Early life and education
Bauer was born in Los Angeles, California, and is of German and Irish descent. He attended Miramonte High School in Orinda, California and played on the Miramonte football team in his senior year, 1984, the year the team won the state championship. Later, he attended the University of San Diego and the American Academy of Dramatic Arts, and graduated from the Yale School of Drama.

Career

Television
Bauer has starred in numerous television series including The Wire, as port-union boss Frank Sobotka. He initially auditioned for the role of Jimmy McNulty. He also starred in Billy Crystal's 2001 film 61*, as New York Yankees player Bob Cerv. His roles on network television include a regular role as Fred Yokas, husband of Officer Faith Yokas, on the NBC series Third Watch, lead FBI Agent Dodd on the short-lived CBS series Smith, a priest on ABC's Life on Mars, and as Detective Lou Destefano in the original Sci-Fi channel miniseries The Lost Room. In 2004, he played Lee Nickel on the ESPN series Tilt. He appeared in the episode "The No-Brainer" of the television series Fringe as Brian Dempsey, and appeared in multiple episodes of Numb3rs as Dr. Raymond "Ray" Galuski and in Criminal Minds, in season one, as the antagonist.
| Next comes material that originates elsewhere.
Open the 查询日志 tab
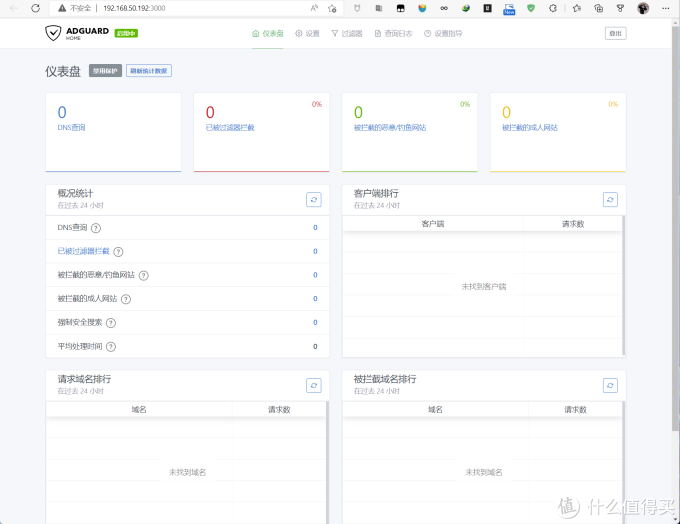 click(x=393, y=33)
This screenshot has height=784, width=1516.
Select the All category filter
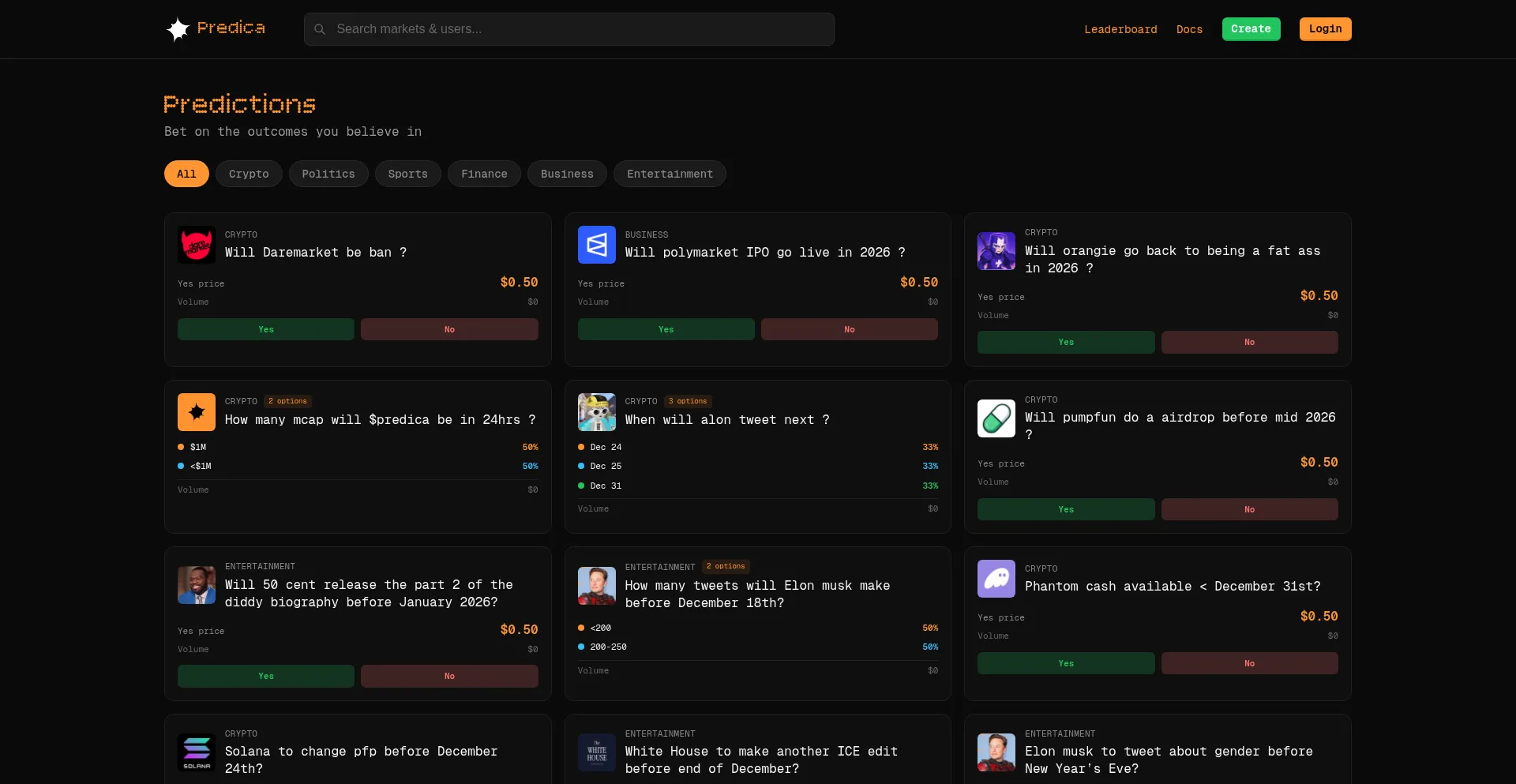[x=186, y=174]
Chris Bauer played Det. (later Sheriff) Andy Bellefleur on the TV-series True Blood. He also played Dennis Halsey, a guard on Unforgettable in the fourth episode of the first season, "Up In Flames", and appeared as a rival salesman from the Syracuse branch of Dunder Mifflin in Season 8 of The Office (US). In 2014, Bauer guest starred in an episode of NBC's Parks and Recreation.

In October 2014 Bauer started a recurring role on the Starz comedy Survivor's Remorse. He played Jimmy Flaherty, the owner of a fictitious Atlanta professional basketball team. The show was written by Mike O'Malley, who also served as an executive producer along with NBA star LeBron James, and star Jessie T. Usher. Survivor's Remorse ran 4 seasons and concluded in 2017.

Bauer played Det. Tom Lange in the FX limited series American Crime Story. Bauer appeared as Tim Rutten in the NBC mini-series Law & Order True Crime: The Menendez Brothers, and from 2017 co-stars as Bobby Dwyer in the HBO series The Deuce.

In 2018, Bauer guest starred as the negotiator Dennis Cole in Brooklyn Nine-Nine Series 5 Episode 13 "The Negotiator".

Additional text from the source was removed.